Much of my conviction on this matter has come in the last 12 years or more and my immersion into the services of the Orthodox Church. These services, long and with ample “hymnography” that is but a poetic commentary on the Scriptures and doctrines that surround any particular feast, are probably the richest surviving engagement with the Word of God to be found in a 21st century Church. Here no Reformation has occurred and reduced all Scripture to a “riff” on Justification by Faith, or a subset of Calvin’s paradigms. Here no Enlightenment has shown with its darkness of doubt and obfuscation.
Instead, there is a constant wonderment at the Scriptures themselves, as if the hymnographer were discovering something for the first time or had found a rare gem to share to any willing to listen – and all in the form of praise and thanksgiving to God.
It is true to say that in Orthodoxy, “Theology sings.” ….
…In our modern context most people have either been shaped by fundamentalist literalism; by modernist historical criticism; or by nearly nothing at all. In each case the Scriptures will not sing – they will not yield up their treasures.
I was struck by a particular case this evening – at the Vigil for Palm Sunday. The gospel account in question was the Matthean version of Christ’s entry into Jerusalem:
“And when they drew near to Jerusalem and came to Bethphage, to the Mount of Olives, then Jesus sent two disciples, saying to them, “Go into the village opposite you, and immediately you will find an ass tied, and a colt with her; untie them and bring them to me. If any one says anything to you, you shall say, `The Lord has need of them,’ and he will send them immediately.” This took place to fulfil what was spoken by the prophet, saying, “Tell the daughter of Zion, Behold, your king is coming to you, humble, and mounted on an ass, and on a colt, the foal of an ass.” The disciples went and did as Jesus had directed them; they brought the ass and the colt, and put their garments on them, and he sat thereon.”
Modern historical criticism hears in this only the “foolishness” of Matthew.
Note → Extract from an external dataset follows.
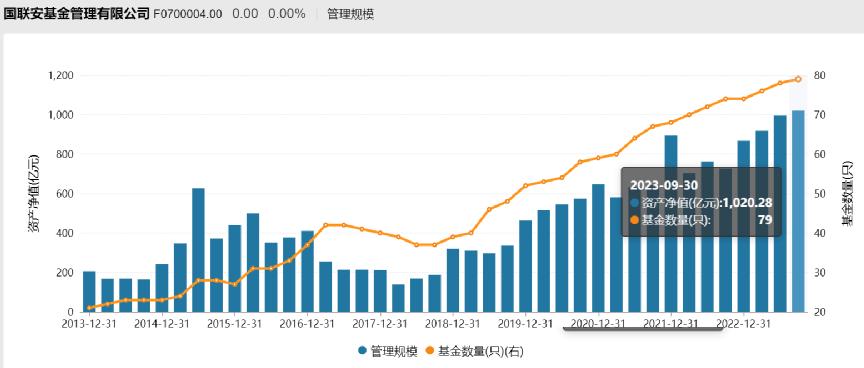Click the 资产净值(亿元) tooltip blue dot
Viewport: 864px width, 368px height.
pyautogui.click(x=634, y=203)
Matthew has cited the prophecy in Zechariah that “your king is coming to you…mounted on an ass, and on a colt, the foal of an ass,” and has crafted his story in precisely that manner, placing Jesus astride two animals. The same critics will note that in other gospel accounts Christ is only on a “foal of an ass,” i.e., one animal. Historical Critics have a field day with such problems (I was first confronted with this “discrepancy” in my sophomore year of college – it was presented as if the professor had noticed something no one had ever seen before). Modern fundamentalists will rush to defend the integrity of the gospel accounts, “Two different eye-witnesses reported on the same thing and one emphasized one thing and the other emphasized another.”
Both explanations lack imagination and are precisely the sort of blindness that afflicts so much modern reading of Scripture. Listening to the hymnody for the Vigil of Palm Sunday, the hymnographer, without apology for the discrepancy, races to it and declares:
“O gracious Lord, who ridest upon the cherubim, who art praised by the seraphim, now Thou dost ride like David on the foal of an ass, The children sing hymns worthy of God, while the priests and scribes blaspheme against Thee. By riding an untamed colt, Thou hast prefigured the salvation of the Gentiles, those wild beasts, who will be brought from unbelief to faith! Glory to Thee, O merciful Christ. Our King and the Lover of man!”
… the ancient hymnographer has come closer to the heart of Scripture than either the modern sceptic or the modern literalist will ever know.
… The writers of the New Testament believed that everything in the Old, when read rightly would yield insight into the Messiah and the mystery of our salvation. But their creative insight (again, I believe it is inspired) is far removed from the flat-footed nonsense that we hear out of modern fundamentalist “prophetic” scholars, whose reading of the Old Testament is almost as poorly constructed as the 19th century false prophecies of the book of Mormon! Neither bear any resemblance to the treatment of prophecy found in the New Testament.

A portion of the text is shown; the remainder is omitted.